In 1871, the Ursuline Sisters of Cleveland recognized a need for furthering the education of women, and thus Ursuline College was established. The first women’s college in Ohio and one of the first in the United States, the Ursuline Sisters pioneered the way of higher learning for women.

This “pioneer” spirit was patterned on the example set for them centuries earlier by their foundress, Saint Angela Merici, who in 1535, “founded the company of St. Ursula without a specific task in mind but rather to go out and serve whatever the needs were of the time,” said Pat Riley, Director of Development at Ursuline College.

“For her (St. Angela) the mission was to meet the needs of the people she encountered; if there were sick she took care of the sick, if there were orphans she took care of the orphans and if they were uneducated she taught them,” added Sister Rosaria Perna OSU, Director of the Visual Communication Design Program at Ursuline College. “The mission of the Ursulines is to touch the lives of many and she did just that.”

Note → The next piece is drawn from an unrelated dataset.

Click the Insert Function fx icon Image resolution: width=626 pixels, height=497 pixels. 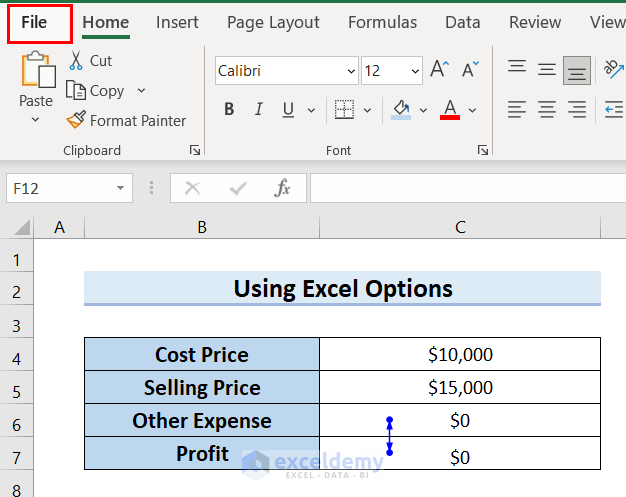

St. Angela and her followers were known for living among the people and responding to needs – an atypical kind of religious life for women.  By 1612, the Church had converted the Ursulines into a religious order, requiring them to live in a cloistered monastery. When this change took place, the sisters insisted on taking a fourth vow – of education, so that they could continue to minister to the uneducated, particularly young girls.

“Ursuline College is an offshoot of meeting the needs of the time,” explained Pat Riley, “This college was founded to educate women because few others at the time were doing that. We continue that mission today with the programs and degrees we offer.”

In July, 1975, the Division of Nursing of Saint John College of Cleveland transferred to Ursuline College and became the Ursuline Center for Nursing- now the Breen School of Nursing. “It wasn’t an easy decision because it was an expensive program to run. But there was a great need for nurses and so the Ursulines responded,” said Pat Riley. “That has always been the history of this place, there was previously no art therapy program in Ohio and so the college founded that under the direction of Sister Kathleen Burke.  The Diocese needed more administrators in the grade schools and high schools so we created a Masters of Arts in Educational Administration, led by Sister Rosemary Hocevar,” he added. Today, the College also offers graduate study in Art Therapy and Counseling, Education, Historic Preservation, Liberal Studies, Ministry, Business Management and Nursing.

Though the degrees offered come with a certain presumption of excellence, what’s more notable are the “values, voice and vision” instilled in the graduates of Ursuline College. That tag line is reflected in the service of a committed faculty, administration and staff, twelve of whom are Ursuline Sisters of Cleveland – ten are full-time.

“Many students experience of nuns is limited when they come to Ursuline College,” explained Sr. Rosaria. “What I really try to do as a sister is to develop good values in what I teach and in how I teach, even if I’m teaching something like graphic design, I try and weave values into that such as responsibility for others, dignity of the person, concern for the environment, and so on.”

“I became an Ursuline Sister because I found the Ursulines to be very dedicated to what they were doing; they were highly intelligent, they valued education, they valued learning and they valued spirituality and that was all very attractive to me, added Sr. Rosaria, it’s these type of values that I try to integrate into my own teaching.”

“The mission of Ursuline College is founded on the mission and legacy of the Ursuline Sisters, and we are fortunate to have so many Sisters on campus. Their ministry here is a living expression of commitment and dedication,” said Sister Christine De Vinne OSU, President of Ursuline College.

Over the years Ursuline College has continued to meet the evolving needs of the time. Though they now admit men (making up 9% of the undergraduate population), they continue their mission rooted in the tradition of women-centered learning with a values based curricula.